Extract provided:
Electrical conductivity, Seebeck coefficient and power factor of PEDOT:PSS films post-treated by DMSO/NaOH ethanol solution mixture with different volume ratios
3.2 Characterizations and mechanism for the TE enhancement of PEDOT:PSS films
To obtain information for the mechanism of electrical conductivity enhancement and to investigate the possible changes in the morphology and correlation between morphology and electrical conductivity, atomic force microscopy (AFM) characterization was conducted. Generally, it is believed that the bright and dark regions can be assigned to PEDOT and PSS phases, respectively [24, 34]. As presented in Fig. 3, phase image of the pristine PEDOT:PSS film (Fig. 3a) is less contrastive and indicates that the PEDOT and PSS chains are uniformly blended, which leads to a weak phase separation between PEDOT and PSS hence the quite low electrical conductivity. Whereas a good phase separation between PEDOT and PSS chains occurs for the DMSO-treated film. The conducting PEDOT particles are further exposed and the conducting area becomes much larger than the pristine film, well confirming the remarkable electrical conductivity enhancement, as shown in Fig. 3b. The polymer film treated by DMSO/NaOH ethanol solution mixture (10:12) (Fig. 3c) also reveals phase separation relative to pristine film whereas with the PEDOT grains a bit less aggregated than DMSO-treated film. Hence the more PEDOT-rich regions effectively promote the electrical conductivity. In addition, the phase separation between PEDOT and PSS chains can be further evidenced by the roughening of the surface treated films relative to the pristine one, as observed in the height images (Fig. 3a–c) with the roughness (Rq) increasing from 1.36 nm to 2.52 nm and 2.02 nm.

Data lines:
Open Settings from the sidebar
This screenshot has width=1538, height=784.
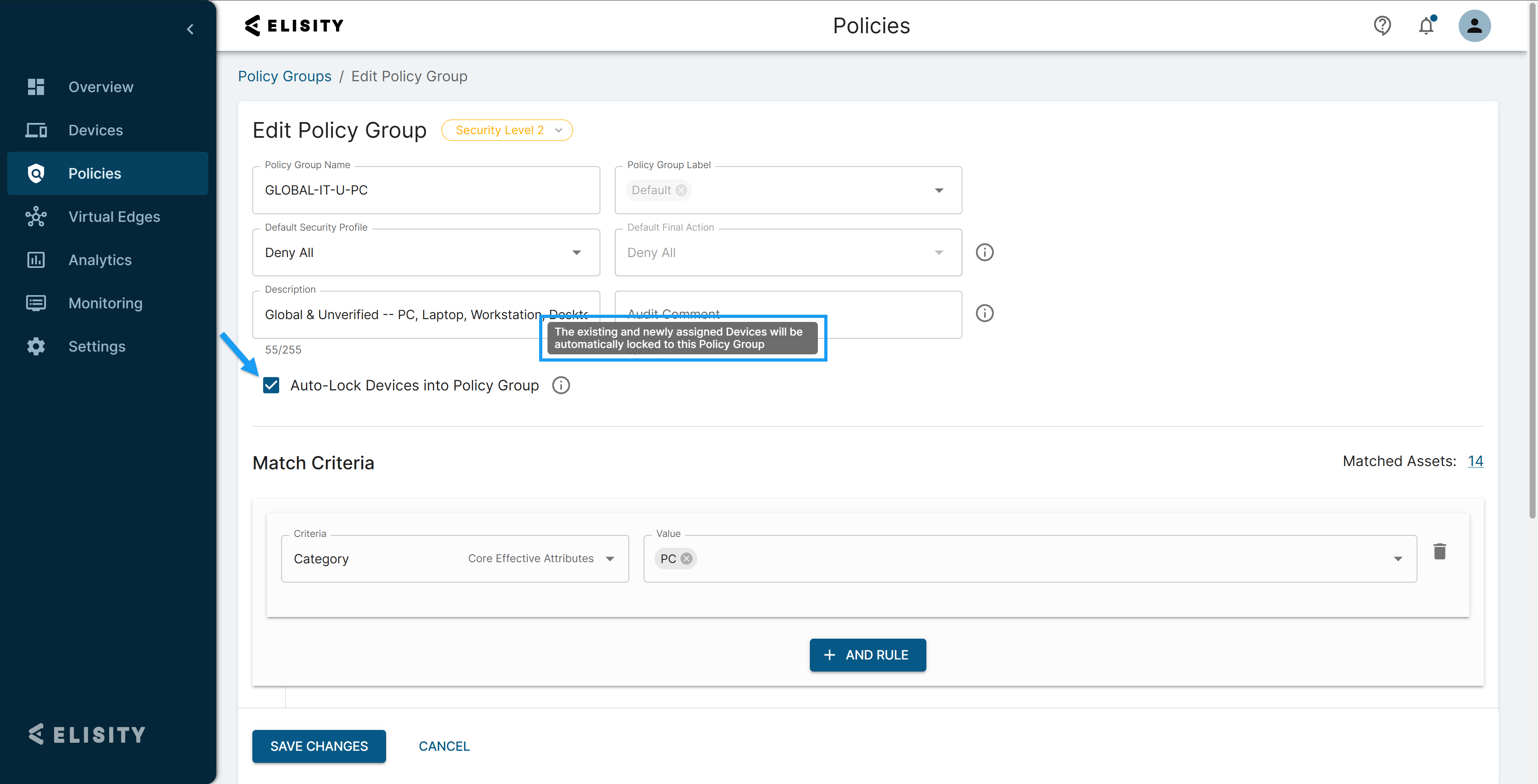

Given instruction:
Answer these questions about the text on PEDOT:PSS films, one answer per line:
1. What method was used to look at the films' morphology?
2. Which phases are the bright and dark regions taken to be?
3. What was the roughness (Rq) of the pristine film?

Result:
1. Atomic force microscopy (AFM)
2. Bright regions are PEDOT and dark regions are PSS.
3. 1.36 nm